What you have to do -
Switch "namespace" to "schema" in the lines from the one with "Task: Click the" through the end, and give those lines back otherwise unchanged, leaving out the pictures.

** Start **

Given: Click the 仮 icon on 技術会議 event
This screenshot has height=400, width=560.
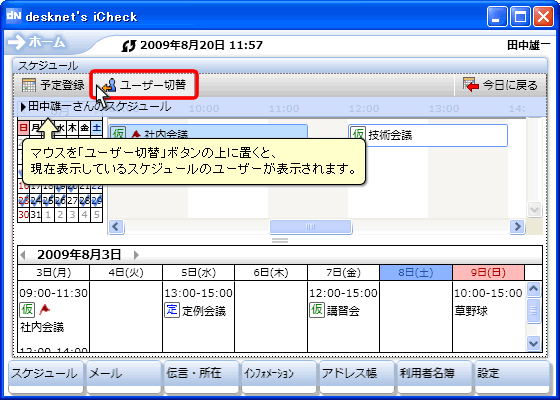Looking at the screenshot, I should [358, 135].
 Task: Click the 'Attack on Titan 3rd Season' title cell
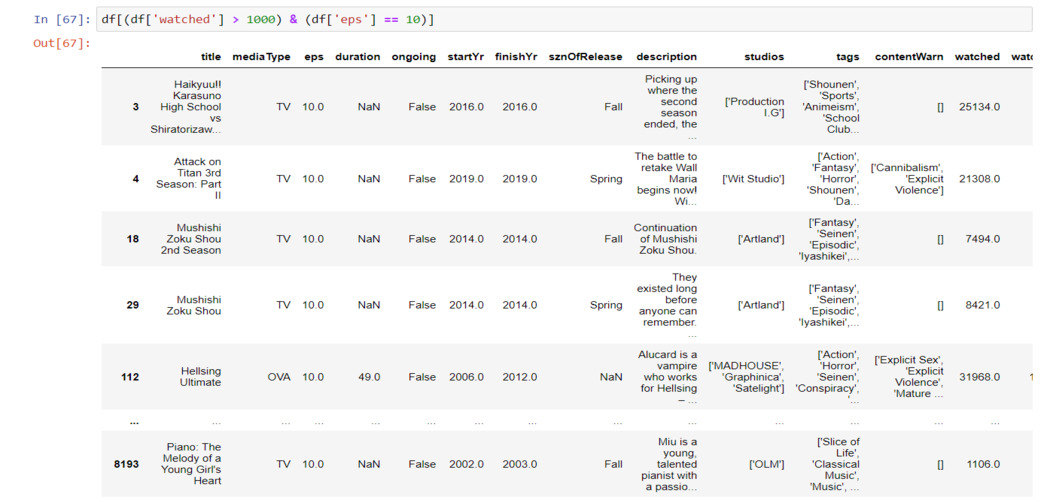[x=197, y=178]
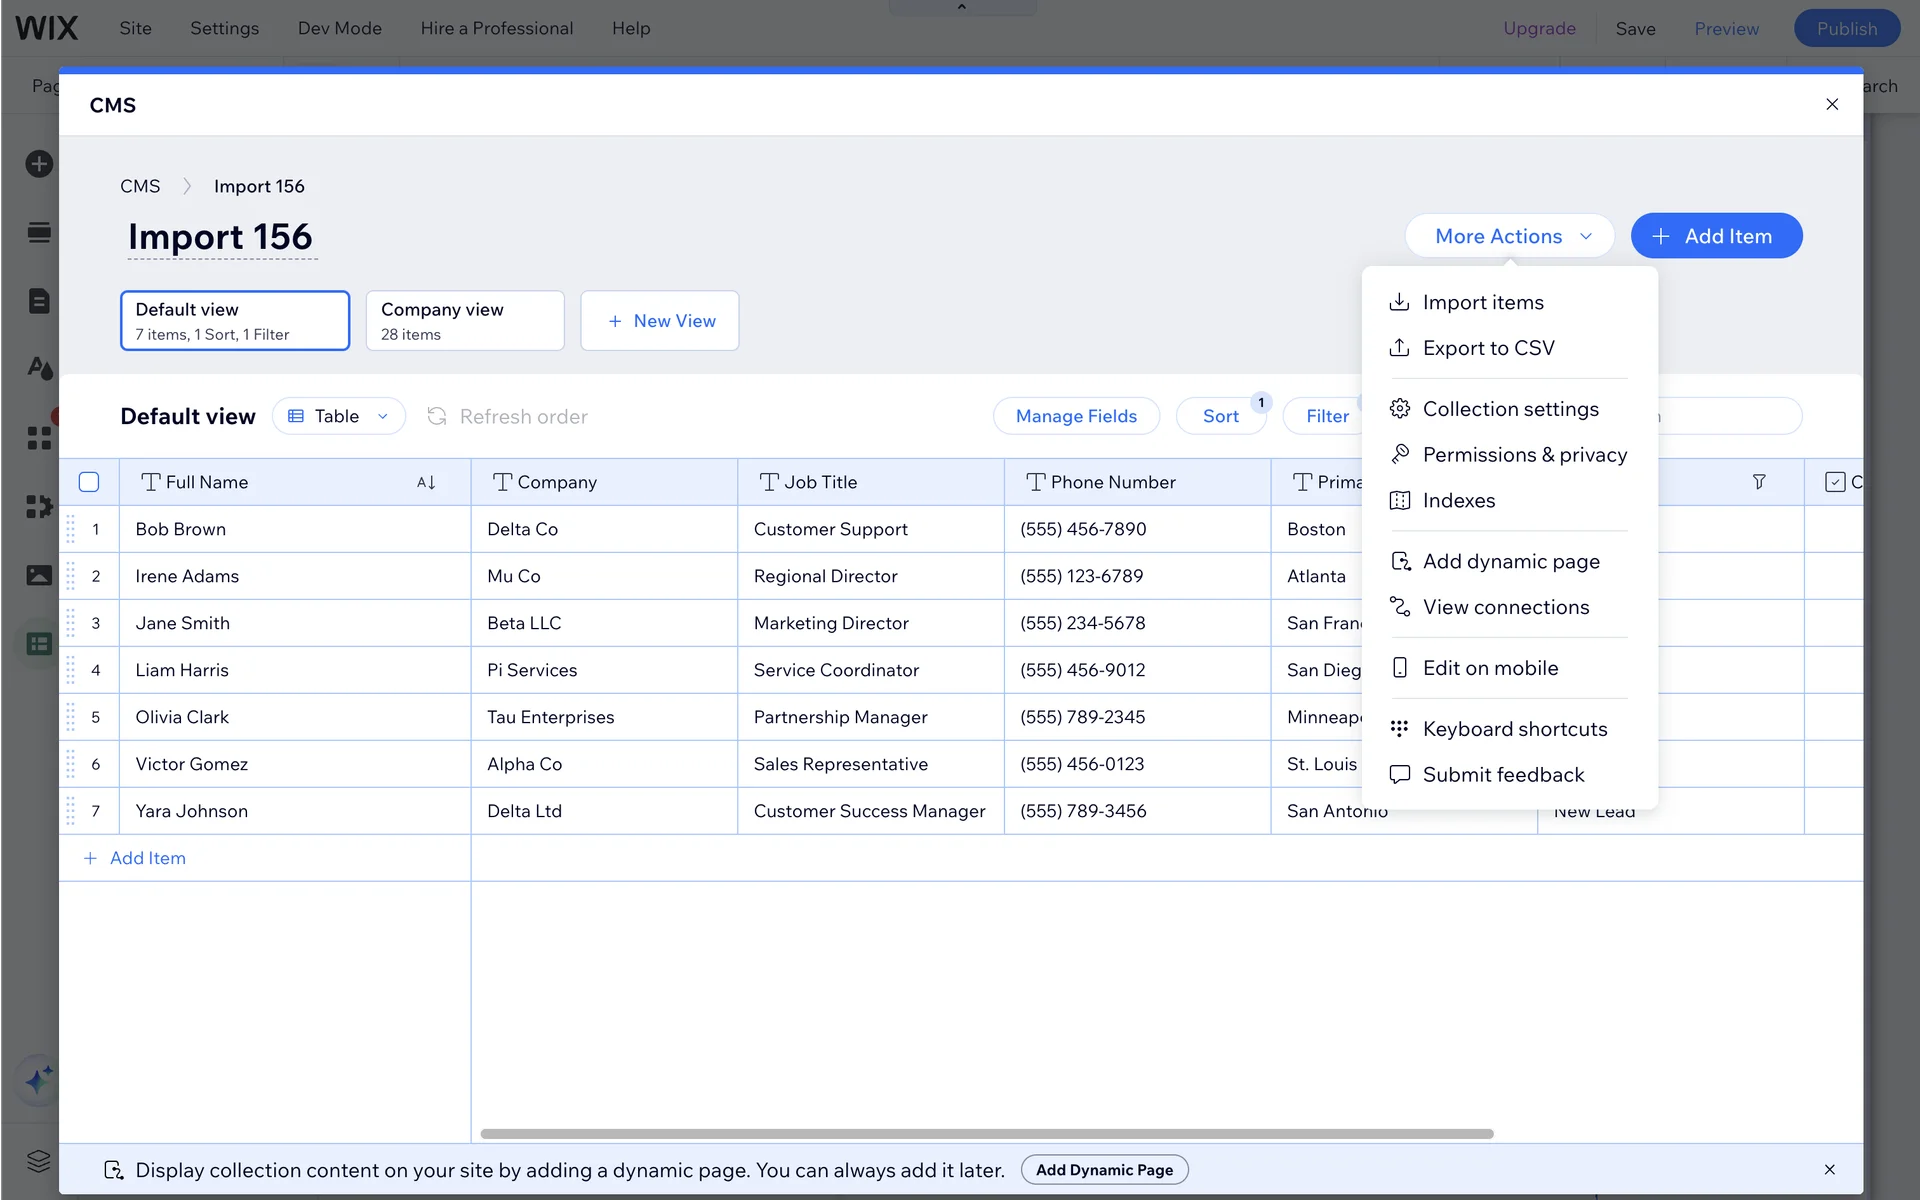Expand the Table layout dropdown
The height and width of the screenshot is (1200, 1920).
click(x=338, y=416)
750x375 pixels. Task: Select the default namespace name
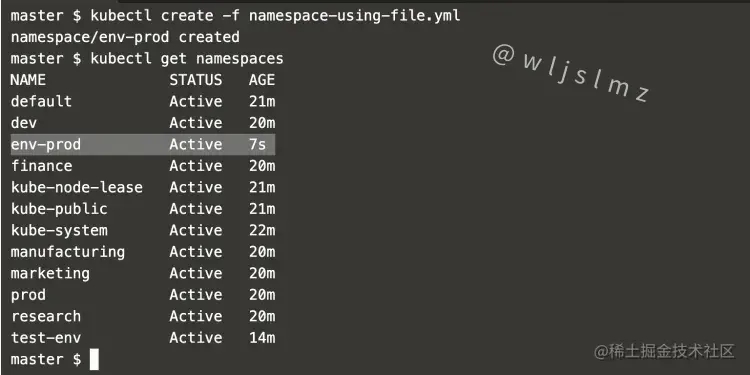(x=41, y=101)
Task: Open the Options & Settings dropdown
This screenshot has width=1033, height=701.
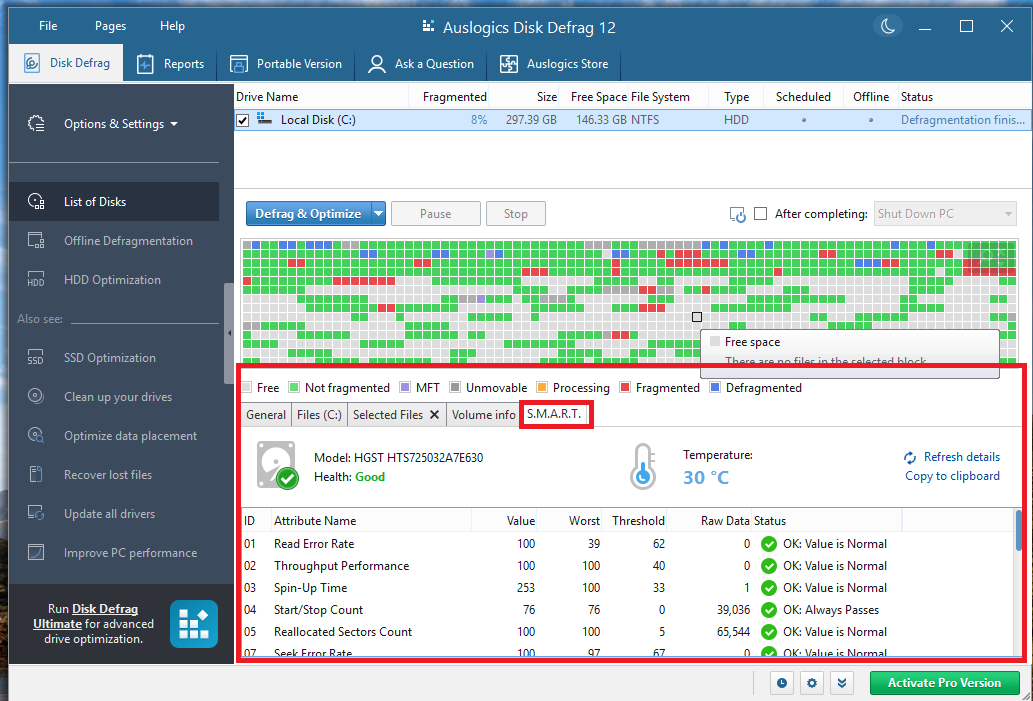Action: pyautogui.click(x=120, y=124)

** End **

Solution to the problem -
 Task: Click the 'Attack on Titan 3rd Season' title cell
[x=197, y=178]
Expand the Table layout dropdown
The height and width of the screenshot is (1200, 1920).
click(x=338, y=416)
750x375 pixels. Task: Select the default schema name
(x=41, y=101)
Task: Open the Options & Settings dropdown
This screenshot has width=1033, height=701.
Action: pyautogui.click(x=120, y=124)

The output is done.